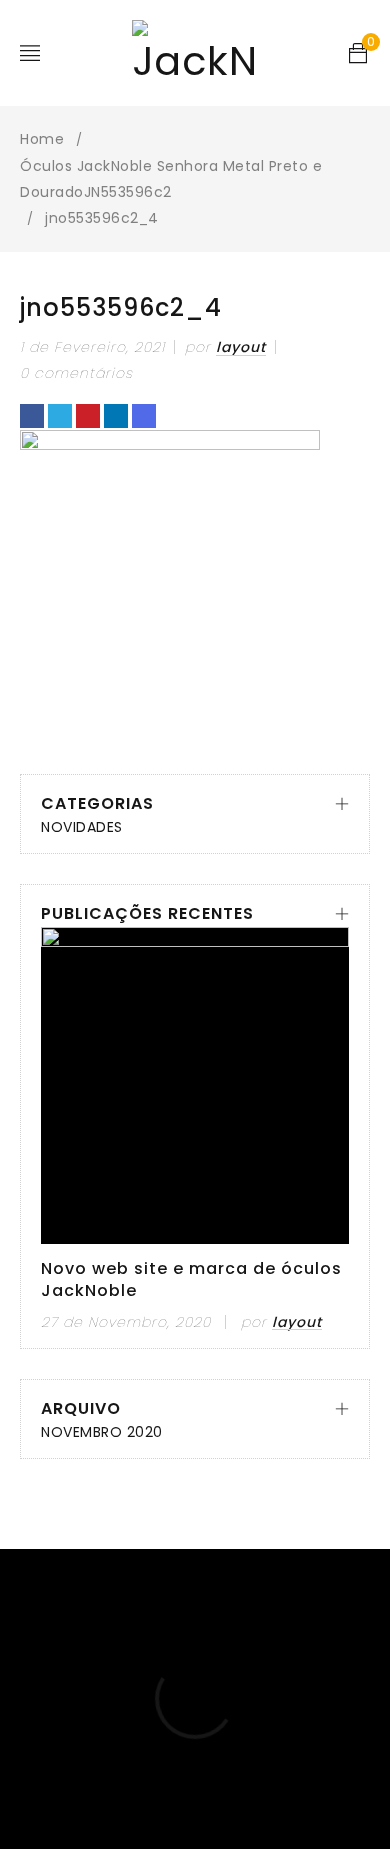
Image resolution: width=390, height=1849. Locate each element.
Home (42, 139)
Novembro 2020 (102, 1432)
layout (241, 347)
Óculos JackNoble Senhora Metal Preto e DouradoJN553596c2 (171, 179)
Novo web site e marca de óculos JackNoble (191, 1280)
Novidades (82, 827)
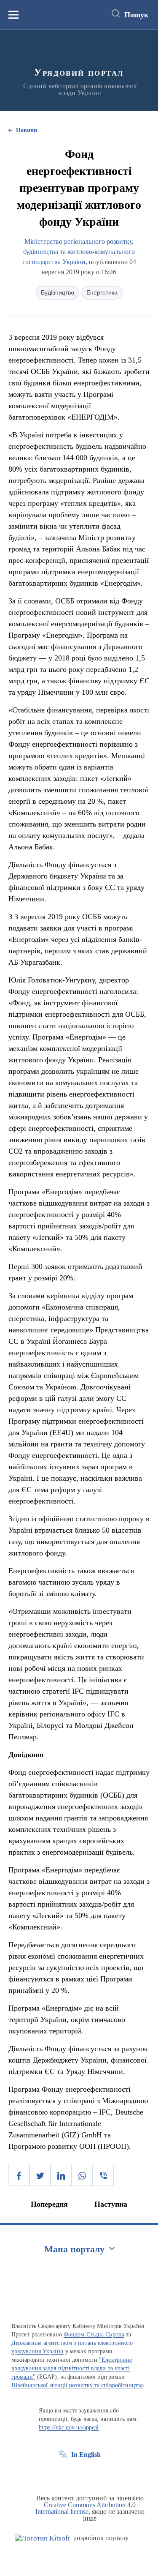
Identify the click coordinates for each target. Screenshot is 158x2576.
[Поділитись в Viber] (103, 2175)
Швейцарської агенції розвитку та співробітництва (77, 2385)
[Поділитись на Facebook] (19, 2175)
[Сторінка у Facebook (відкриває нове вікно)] (63, 2474)
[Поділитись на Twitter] (40, 2175)
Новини (26, 130)
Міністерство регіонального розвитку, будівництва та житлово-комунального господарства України (78, 251)
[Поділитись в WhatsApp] (82, 2175)
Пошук (136, 15)
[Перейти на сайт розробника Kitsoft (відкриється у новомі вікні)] (42, 2538)
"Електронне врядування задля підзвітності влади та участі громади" (71, 2368)
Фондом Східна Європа (94, 2334)
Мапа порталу (74, 2249)
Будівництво (57, 292)
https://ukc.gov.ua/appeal (69, 2427)
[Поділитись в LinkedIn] (61, 2175)
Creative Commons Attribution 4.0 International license (85, 2508)
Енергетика (102, 292)
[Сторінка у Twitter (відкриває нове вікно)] (78, 2474)
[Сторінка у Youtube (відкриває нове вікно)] (94, 2474)
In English (86, 2454)
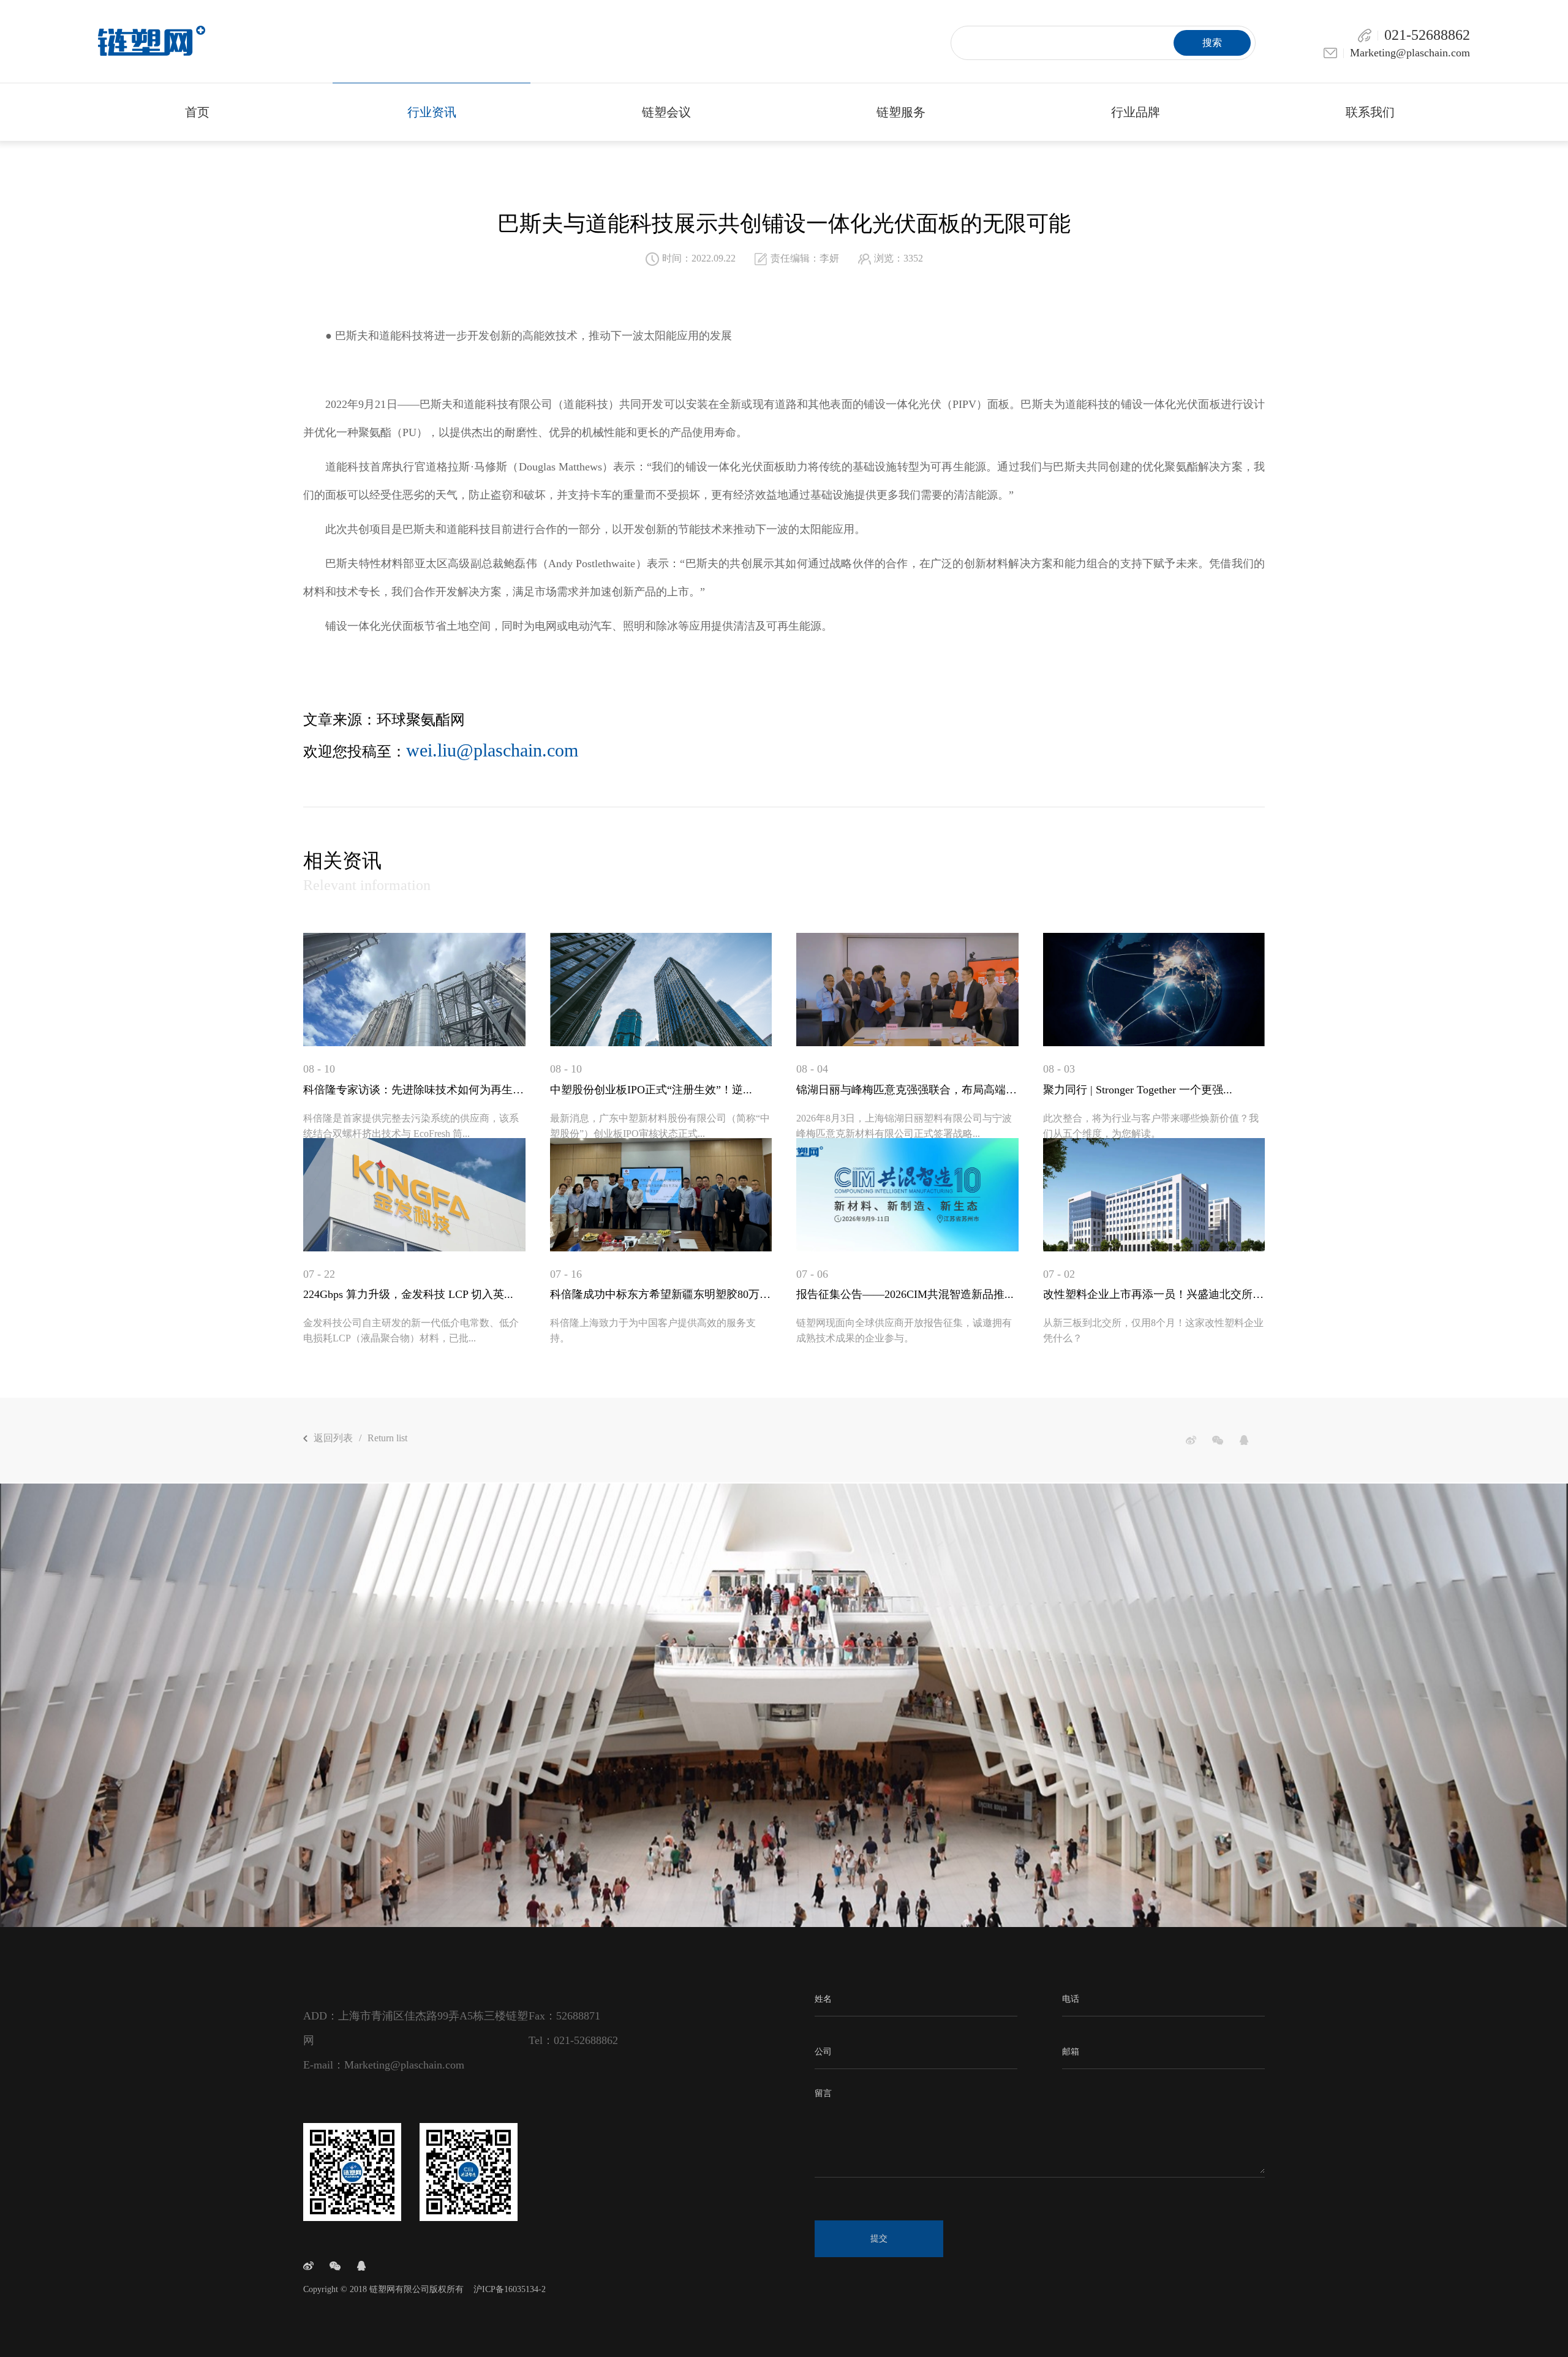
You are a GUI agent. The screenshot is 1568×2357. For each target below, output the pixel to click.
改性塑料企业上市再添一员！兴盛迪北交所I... (1154, 1294)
+ + +
Work order
Only the lines starting at the one with "Novembro 2020 (102, 1432)" and ending at the one with "Швейцарської агенції розвитку" should be printed, each exactly as it appears in the material above; the pictures are to be omitted.

Answer below
Novembro 2020 (102, 1432)
layout (241, 347)
Óculos JackNoble Senhora Metal Preto e DouradoJN553596c2 (171, 179)
Novo web site e marca de óculos JackNoble (191, 1280)
Novidades (82, 827)
Identify the click coordinates for each target. Screenshot is 158x2576.
[Поділитись в Viber] (103, 2175)
Швейцарської агенції розвитку та співробітництва (77, 2385)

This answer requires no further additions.